STATED EXERCISE
Arrange the lines below as a two-column CSV with the headers "text" and "answer", one row per line. Put each value in double quotes with its line breaks replaced by spaces, and leave the pictures out.

(Item location entries)
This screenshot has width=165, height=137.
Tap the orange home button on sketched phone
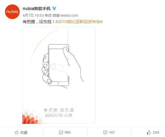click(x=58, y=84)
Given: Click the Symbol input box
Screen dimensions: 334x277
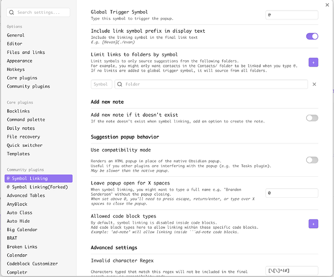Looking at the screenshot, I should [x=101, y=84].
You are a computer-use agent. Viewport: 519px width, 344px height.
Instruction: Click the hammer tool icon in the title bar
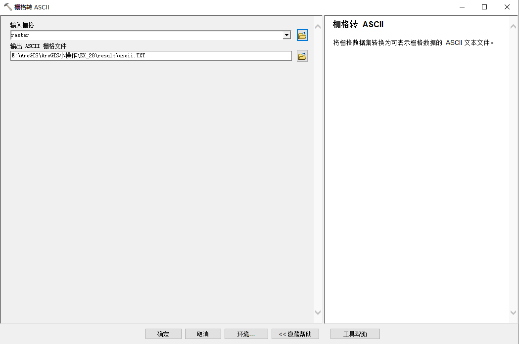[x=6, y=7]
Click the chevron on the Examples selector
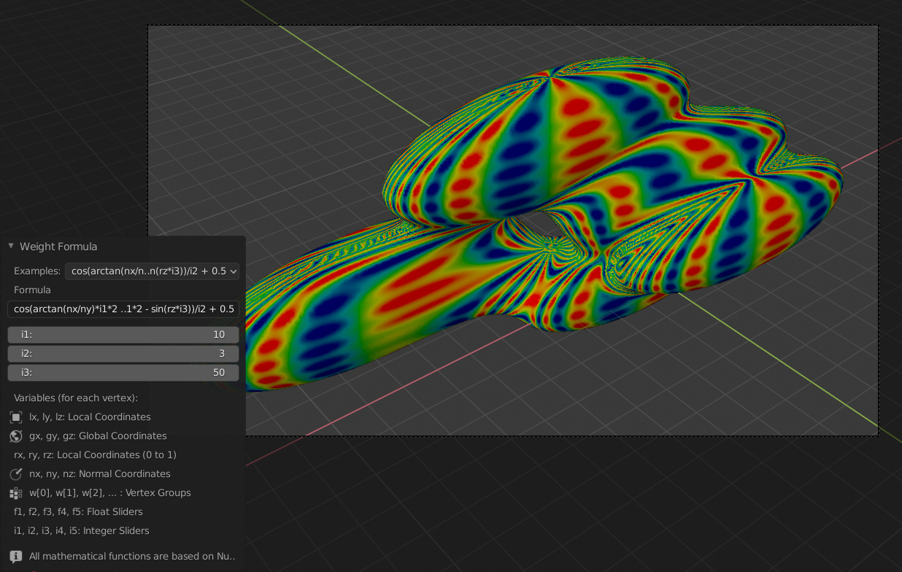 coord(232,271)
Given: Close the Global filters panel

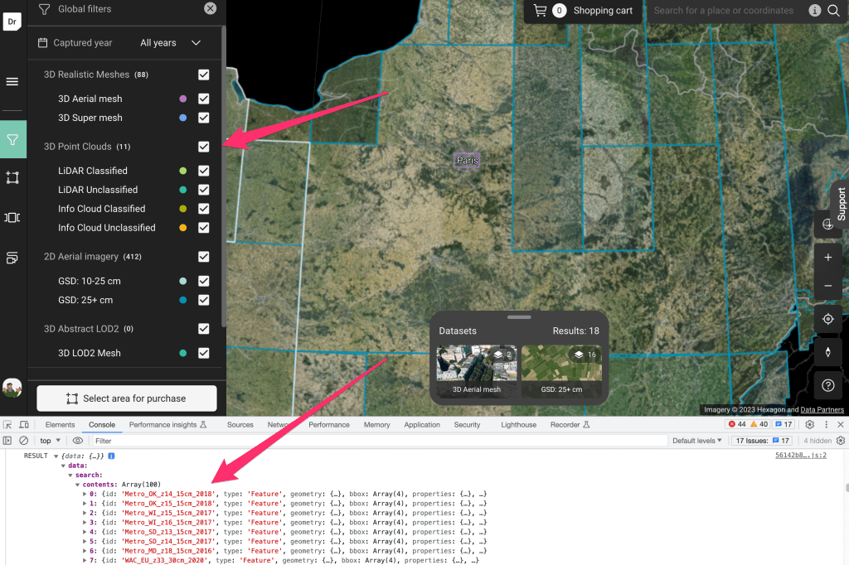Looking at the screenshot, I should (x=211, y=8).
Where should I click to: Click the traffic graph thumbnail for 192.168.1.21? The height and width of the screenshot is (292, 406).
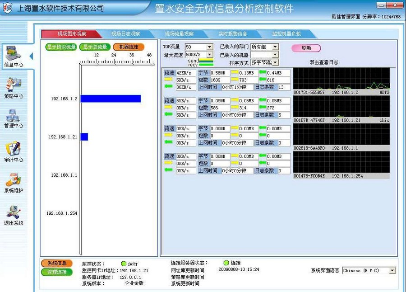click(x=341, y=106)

PROBLEM SOLUTION
text,answer
"This screenshot has width=165, height=137. Tap the orange home button on sketched phone","click(x=58, y=84)"
"Given: Click the Symbol input box Screen dimensions: 334x277","Looking at the screenshot, I should [x=101, y=84]."
"You are a computer-use agent. Viewport: 519px width, 344px height. Instruction: Click the hammer tool icon in the title bar","[x=6, y=7]"
"Click the chevron on the Examples selector","coord(232,271)"
"Given: Close the Global filters panel","Looking at the screenshot, I should (x=211, y=8)."
"Where should I click to: Click the traffic graph thumbnail for 192.168.1.21? The height and width of the screenshot is (292, 406).","click(x=341, y=106)"